Homens e mulheres podem ser “só amigos”?
Durante muito tempo ouvi - e
ainda ouço - comentários que parecem vir de uma realidade paralela, como se
estivéssemos presos num enredo antigo e repetitivo. Um deles é a ideia de que
uma mulher e um homem heterossexuais não conseguem ter uma amizade verdadeira
sem que haja um interesse romântico ou sexual envolvido. Como se fosse
impossível existir uma conexão genuína entre duas pessoas que não partilham o
mesmo género, sem que uma delas quisesse “algo mais”.

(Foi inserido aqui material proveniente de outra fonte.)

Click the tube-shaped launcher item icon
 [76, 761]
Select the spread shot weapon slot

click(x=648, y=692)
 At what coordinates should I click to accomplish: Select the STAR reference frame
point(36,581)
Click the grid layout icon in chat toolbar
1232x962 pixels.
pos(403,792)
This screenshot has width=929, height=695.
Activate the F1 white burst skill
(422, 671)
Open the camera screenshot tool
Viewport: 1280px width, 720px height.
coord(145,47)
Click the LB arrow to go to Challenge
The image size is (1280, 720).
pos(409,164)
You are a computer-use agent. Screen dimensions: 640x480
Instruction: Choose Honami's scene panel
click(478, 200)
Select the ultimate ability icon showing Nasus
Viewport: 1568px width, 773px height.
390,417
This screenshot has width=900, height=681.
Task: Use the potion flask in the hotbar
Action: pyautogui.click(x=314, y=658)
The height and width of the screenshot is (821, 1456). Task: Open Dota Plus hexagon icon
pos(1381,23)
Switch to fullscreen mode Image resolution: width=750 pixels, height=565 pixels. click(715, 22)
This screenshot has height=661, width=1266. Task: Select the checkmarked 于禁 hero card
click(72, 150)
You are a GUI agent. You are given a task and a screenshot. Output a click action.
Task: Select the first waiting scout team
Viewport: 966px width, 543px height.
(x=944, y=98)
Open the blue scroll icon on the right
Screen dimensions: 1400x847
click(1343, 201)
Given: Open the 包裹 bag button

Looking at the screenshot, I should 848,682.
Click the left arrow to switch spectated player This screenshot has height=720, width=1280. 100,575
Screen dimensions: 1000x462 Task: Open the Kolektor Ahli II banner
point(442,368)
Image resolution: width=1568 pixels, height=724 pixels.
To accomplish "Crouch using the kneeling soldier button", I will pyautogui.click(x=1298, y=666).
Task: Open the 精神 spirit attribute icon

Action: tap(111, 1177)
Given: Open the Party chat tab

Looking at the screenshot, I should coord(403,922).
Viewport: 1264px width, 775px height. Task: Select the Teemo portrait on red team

Alguns dizem que, nessas amizades, “há
sempre um que sente algo” ou que “mais tarde ou mais cedo alguém se vai
apaixonar”. Outros - numa linha de pensamento que considero ainda mais
retrógrada - afirmam que as mulheres se aproximam de homens por necessidade de
aprovação masculina, e os homens se aproximam de mulheres à espera de uma
abertura para relações sexuais. Essa forma de pensar é limitadora, injusta e,
acima de tudo, triste.
Triste porque parte de uma lógica em
que as pessoas são vistas sempre como um meio para atingir um fim, seja ele
aprovação ou prazer. E mais triste ainda porque revela o quanto muitas pessoas
nunca tiveram o privilégio de viver uma amizade pura, sem jogos ou expectativas
escondidas, com alguém do sexo oposto. Mas eu tive. E não só tive, como tenho -
e guardo essas amizades com o maior orgulho e carinho.
A minha amizade com a minha irmã de
consideração dura há quase sete anos, dos quase vinte que tenho. Já andávamos
na mesma turma desde a primária, mas só começamos a falar a sério no oitavo
ano, quando descobrimos - durante o caminho para casa - que partilhávamos muitos
gostos em comum. Desde então, a nossa ligação cresceu e solidificou-se de uma
forma que não depende de estarmos na mesma escola, cidade ou fase de vida.
Hoje, estudamos em lugares diferentes, mas nada disso abalou a força da nossa
amizade. Pelo contrário, provou que ela é verdadeira.
Particularmente, nunca sofremos o preconceito diretamente, mas claro que as brincadeiras apareceram - até por parte
dos nossos pais. Comentários como “vocês deviam namorar” ou “quando é o
casamento?” são comuns. Para muitos adultos (e jovens também), é quase
impossível conceber que haja carinho, atenção e proximidade sem romance ou
desejo envolvido. É como se tudo tivesse de ter uma segunda intenção, um
segundo plano.
E talvez seja por isso que tantos
desconfiam: nunca viveram algo assim. Muitos homens, por exemplo, não conseguem
sequer imaginar uma relação íntima sem sexualização. Falo por mim: é difícil
encontrar homens da minha idade com quem consiga ter conversas profundas ou
significativas. Sinto que, no geral, existe uma falta de maturidade e uma
tendência para temas superficiais e desinteressantes. Claro que há exceções,
mas são raras. E talvez por isso, também, as minhas amizades mais sólidas e
transformadoras sejam com mulheres.
Essas amizades fizeram-me crescer.
Mostraram-me formas diferentes de ver o mundo, ensinaram-me a comunicar melhor,
a ouvir mais e a olhar para mim com mais honestidade. Se eu tivesse mantido a
mentalidade que tinha há cinco anos, como tantos outros, provavelmente não teria
conseguido manter estas relações. Elas foram e continuam a ser uma motivação
para me tornar uma versão melhor de mim mesmo.
A quem duvida que este tipo de amizade
possa existir, deixo um desafio: aprendam a olhar para as pessoas pelo que elas
vos podem oferecer a longo prazo, não apenas por prazeres momentâneos. Não há
nada de errado em procurar romance ou desejo, claro. Mas isso não tem de estar
presente em todas as interações. Nem toda a gente que entra na tua vida precisa
de ser um potencial parceiro amoroso. Às vezes, as melhores pessoas que vais
conhecer são aquelas com quem nunca vais trocar um beijo, mas com quem vais
partilhar silêncios, lágrimas, vitórias e, acima de tudo, crescimento.
E no fim de tudo, talvez a pergunta
certa não seja “é possível?”, mas sim: porque é que ainda achamos que não é?